**Page excerpt:**
--------------------------------

Skip to content

Lexicographic Enumeration

Lexicographic enumeration is the topic where you stop generating objects one by one and start skipping whole ordered blocks.

The canonical questions are:

  • what is the k-th object in lexicographic order?
  • how many valid objects start with this prefix?
  • can I rank or unrank objects without enumerating all of them?

This topic sits at the intersection of:

  • combinatorial counting
  • greedy reconstruction
  • and sometimes DP over prefixes

The essential move is always the same:

  • process candidate next choices in lexicographic order
  • count how many full objects lie under each choice
  • skip entire blocks until the target falls inside one of them

At A Glance

  • Use when: lexicographic order matters, but brute-force generation is too large
  • Core worldview: a fixed prefix defines one lexicographic block; if you can count that block, you can skip it
  • Main tools: block sizes, ranking/unranking, factorial-number-system logic, DP counts under prefixes, cap-at-k arithmetic
  • Typical complexity: often output length times branching factor, plus the cost of one prefix-count query
  • Main trap: confusing "next lexicographic object" generation with direct ranking/unranking

Problem Model And Notation

Suppose the objects are strings, permutations, or other sequences over an ordered alphabet.

Lexicographic order means:

  • compare from left to right
  • the first differing position decides the order

For a prefix P, define:

\[ \mathrm{count}(P) = \text{number of valid full objects whose first } |P| \text{ symbols equal } P. \]

This is the central function of the topic.

If you know count(Pc) for every possible next choice c in sorted order, then:

  • the whole lexicographic block under prefix Pc has size count(Pc)
  • and you can skip it if your target rank is larger than that block

From Brute Force To The Right Idea

Brute Force: Generate Everything In Order

The naive way to answer "what is the k-th object?" is:

  • generate the 1st object
  • then the 2nd
  • then the 3rd
  • stop at k

This is fine only when the object class is tiny.

For permutations, strings, constrained sequences, or ranked combinatorial objects, the full order is usually enormous.

The First Shift: Lexicographic Order Comes In Blocks

All objects starting with the same first symbol form one contiguous lexicographic block.

Then inside that block:

  • all objects starting with the same first two symbols form a smaller contiguous block

and so on.

This is the core structural fact of lexicographic enumeration:

  • prefixes partition the order into contiguous intervals

So if you can count a block, you can jump over it without seeing its internal elements.

The Second Shift: Ranking And Unranking Are Inverse Problems

There are two complementary tasks:

  • ranking: given an object, find its position
  • unranking: given a position k, find the object

Both are usually solved with the same block logic.

For unrestricted objects like plain permutations or combinations, the block sizes come from closed formulas.

--------------------------------

**Given information:**
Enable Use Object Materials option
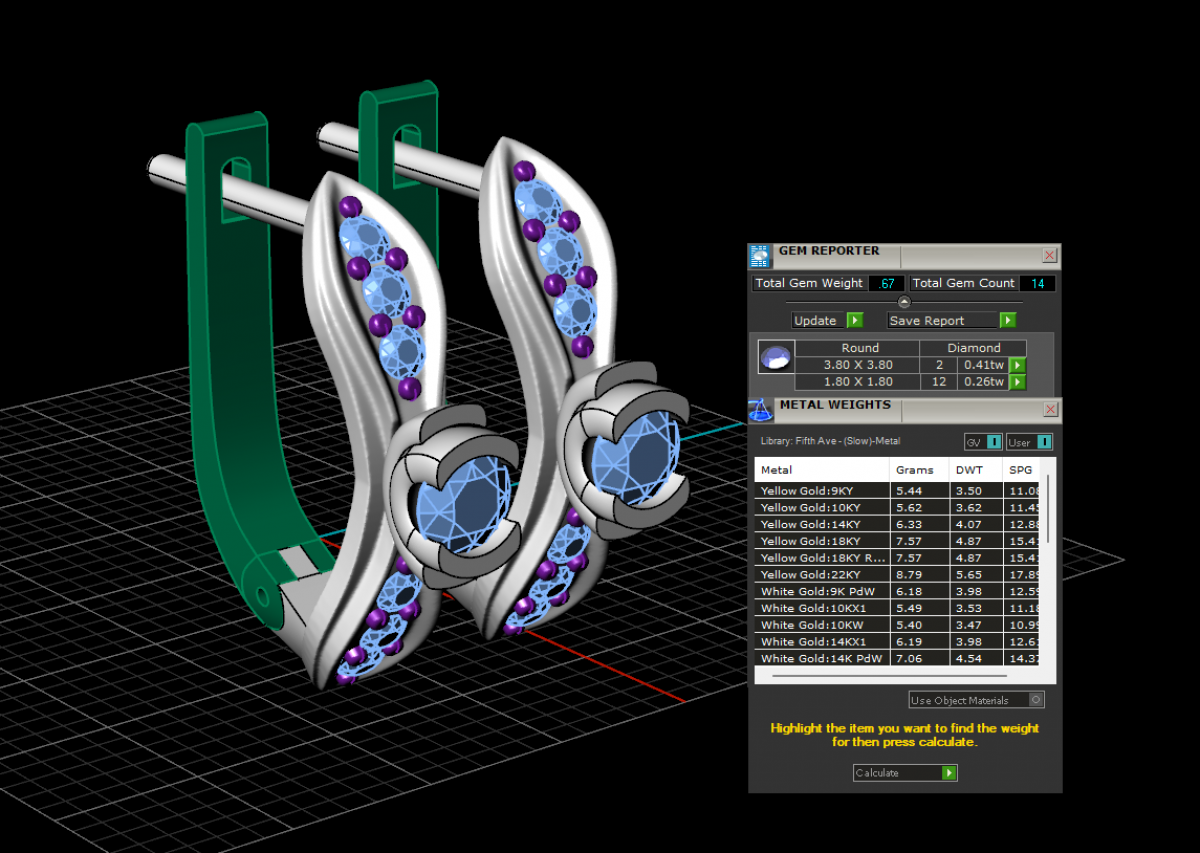Image resolution: width=1200 pixels, height=853 pixels. [1036, 700]
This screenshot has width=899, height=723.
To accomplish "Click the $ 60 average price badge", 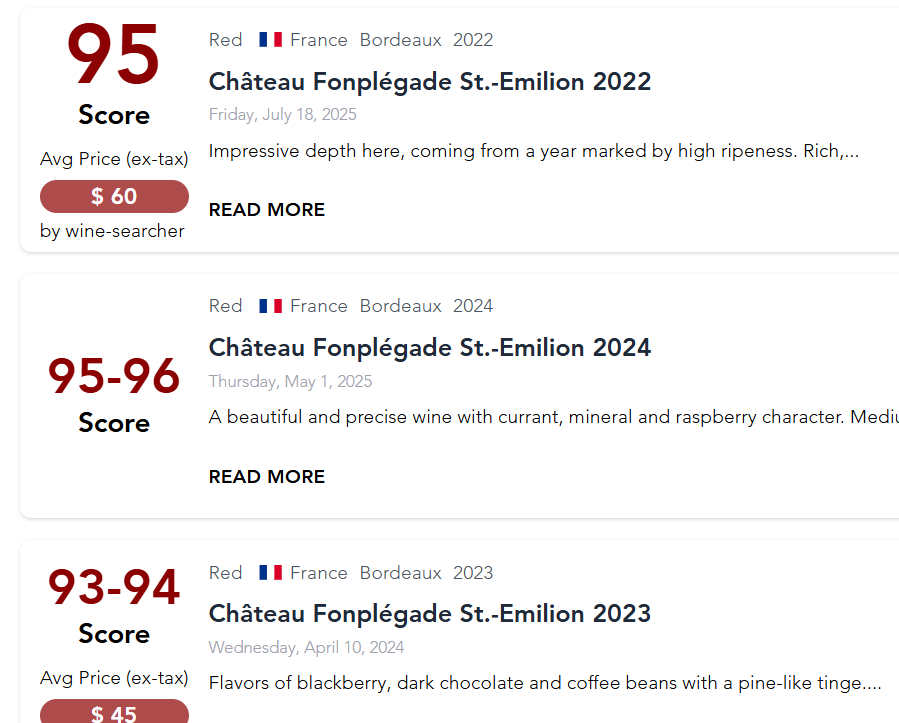I will [114, 197].
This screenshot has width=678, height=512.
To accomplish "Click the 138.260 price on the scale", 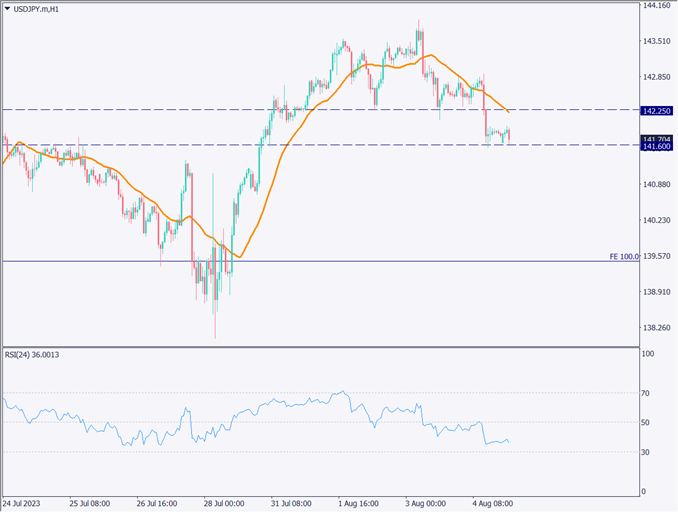I will pyautogui.click(x=656, y=328).
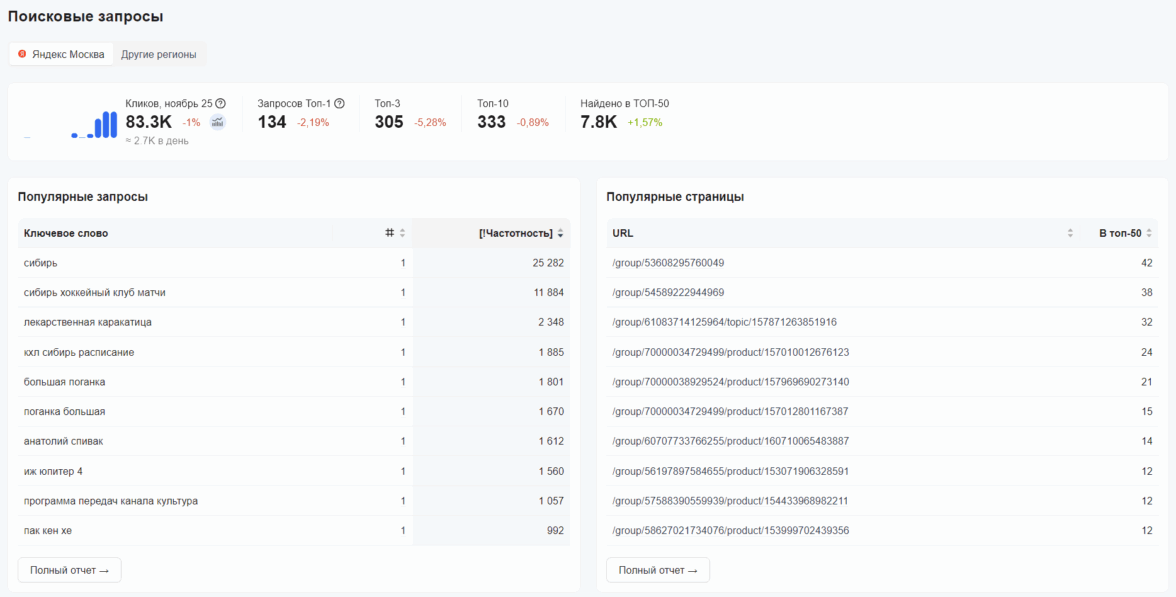1176x597 pixels.
Task: Click keyword лекарственная каракатица
Action: tap(87, 322)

--------------------------------

**Requests:**
1/ Answer these about the lexicographic enumeration page:
(a) What does it name as the main trap?
(b) In lexicographic order, what decides which of two objects comes first?
(c) For unrestricted objects like plain permutations or combinations, where do the block sizes come from?
2/ Output, word for word, the stretch of the lexicographic enumeration page from "For a prefix" through "has size count(Pc)".
The data has no part in this.

**Correct answers:**
1/
(a) Confusing "next lexicographic object" generation with direct ranking/unranking.
(b) The first position where they differ.
(c) Closed formulas.

2/
For a prefix P, define:

\[ \mathrm{count}(P) = \text{number of valid full objects whose first } |P| \text{ symbols equal } P. \]

This is the central function of the topic.

If you know count(Pc) for every possible next choice c in sorted order, then:

  • the whole lexicographic block under prefix Pc has size count(Pc)